Here is one of the many Edmonton companies winning world recognition right now:
BioMS Medical
Canadians have one of the highest rates of Multiple Sclerosis in the world. It strikes without warning, affecting vision, hearing, memory, balance, and mobility. There is no cure – but thanks to an organization right here in Edmonton, the world is on the verge of receiving a breakthrough treatment.
The University of Alberta recruited Dr. Ken Warren, a neurologist with a special interest in MS, in 1978. By 1981 his partner, Ingrid Catz, began working with him on the slow, but ultimately revolutionary project that became BioMS. The pair decided to study secondary progressive MS, which has much more debilitating symptoms and had been studied very little at that time.
Warren and Catz hypothesized that a particular antibody was attacking nerves and creating the short circuits MS patients suffer from. If they could slow or stop the body from making the antibody, they could potentially put patients in remission and perhaps avoid the side effects of other MS drugs. In 1986 they successfully isolated the antibody and the exact portion of the myelin protein it was attached to.
For 20 years the pair traveled Alberta, taking spinal fluid samples from MS patients in their homes and working with an extremely limited budget. In the mid-1990s they met Cliff Giese whose wife, Robin, suffered from MS. One morning Giese learned that the lab freezers had broken down and he had them replaced by that afternoon. He passionately rallied a group of investors behind BioMS, and to this day he is still chair of the board.
In clinical trials, the BioMS drug, dirucotide, has successfully delayed progression in MS patients. Today this is the only novel therapy in phase 3 trials for secondary MS in the world. Giese’s wife, Robin, has been successfully treated for her MS.
2008 was a monumental year for BioMS. The largest licensing agreement for an un-marketed product was made between BioMS and the American pharmaceutical giant Eli Lilly and Company, BioMS went on to win a Licensing Deal of the Year Award at the Scrip Awards in London, England.
All this international attention isn’t beyond BioMS. Ryan Giese, VP of Corporate Communications, says, "The recognition has been huge for the company. The research started at one site in Edmonton at the University, and BioMS now has trials globally, with 140 trial sites in 17 countries with over 1300 patients."
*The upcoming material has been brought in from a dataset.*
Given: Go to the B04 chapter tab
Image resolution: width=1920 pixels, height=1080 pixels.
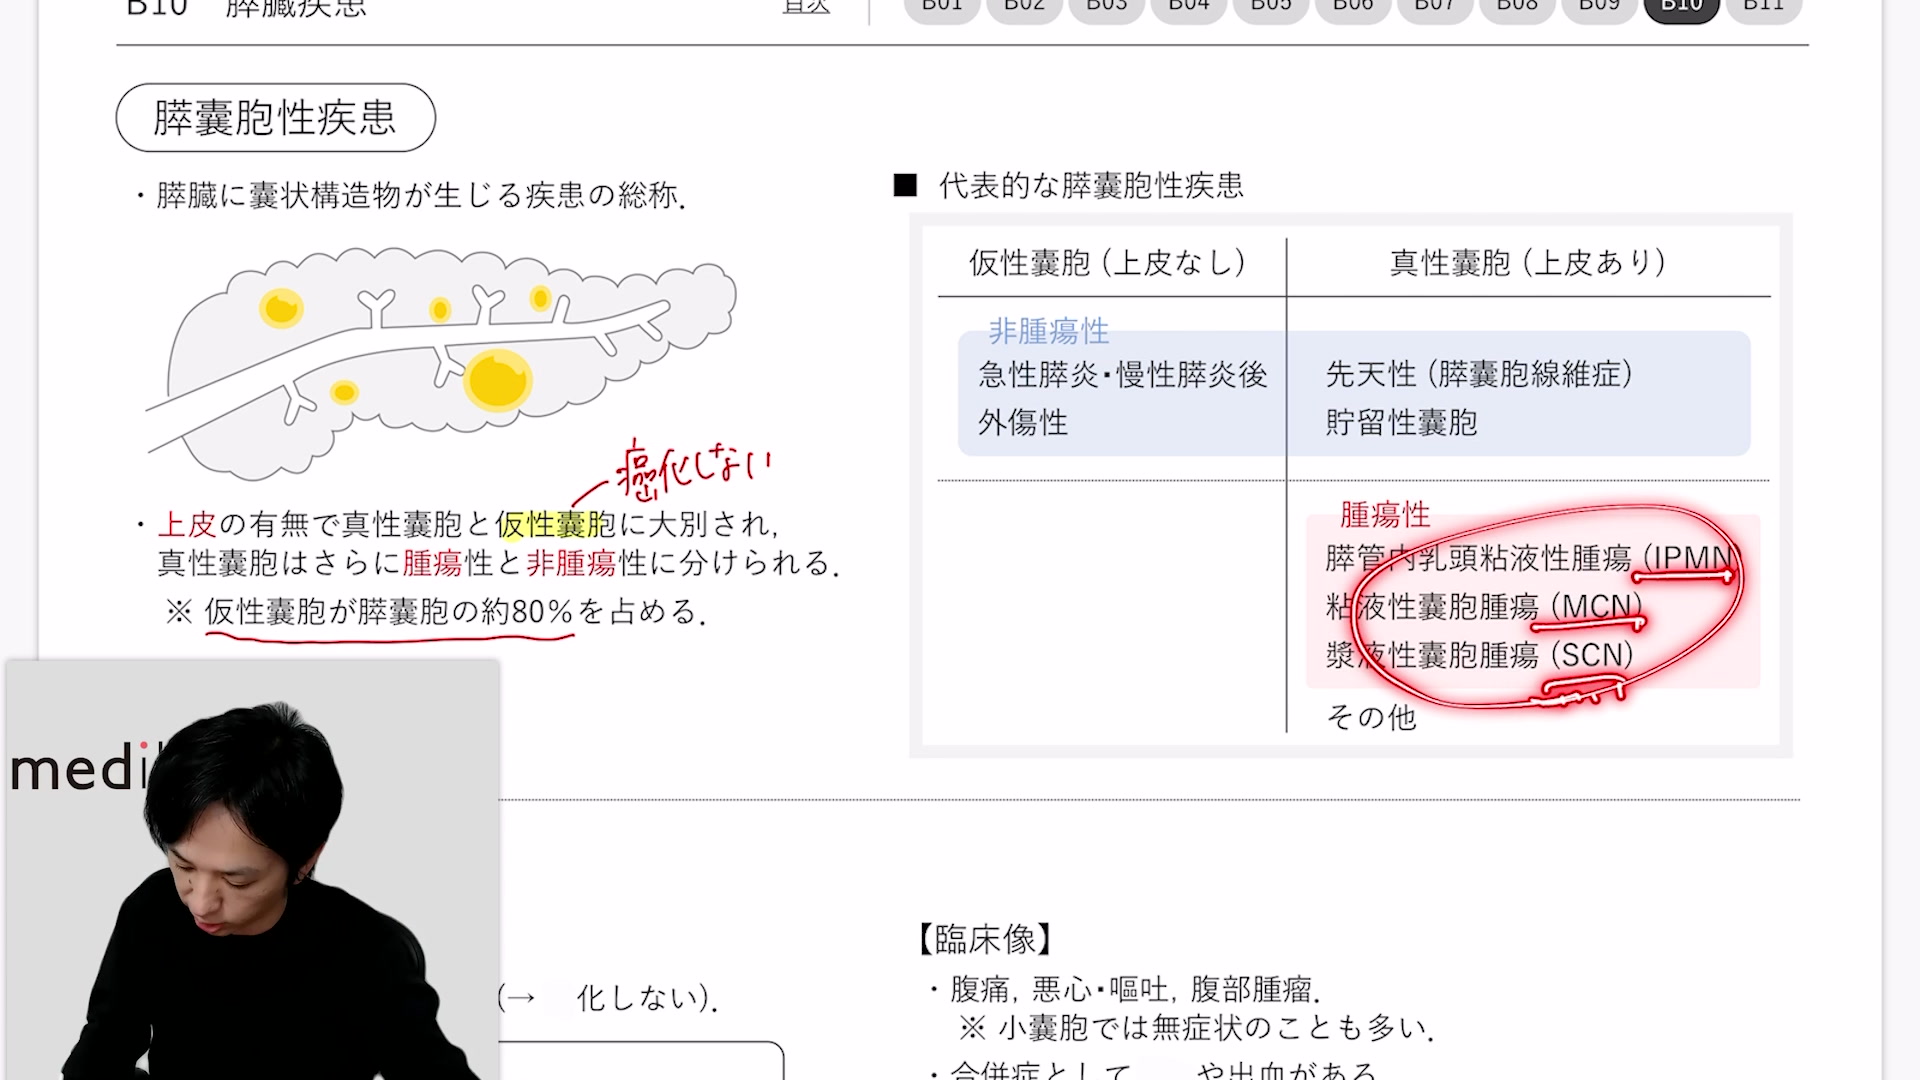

Giese says Edmonton played a very important role in the success of BioMS. "The technology was discovered at the University of Alberta and the University is recognized as a leader in North America for their research."
So what’s next for BioMS? They are expecting data from the MAESTRO-01 trial, taking place in Canada and Europe, in the second half of 2009. Pending the results and FDA approval dirucotide could be made available to potentially 2.5 million MS sufferers world-wide.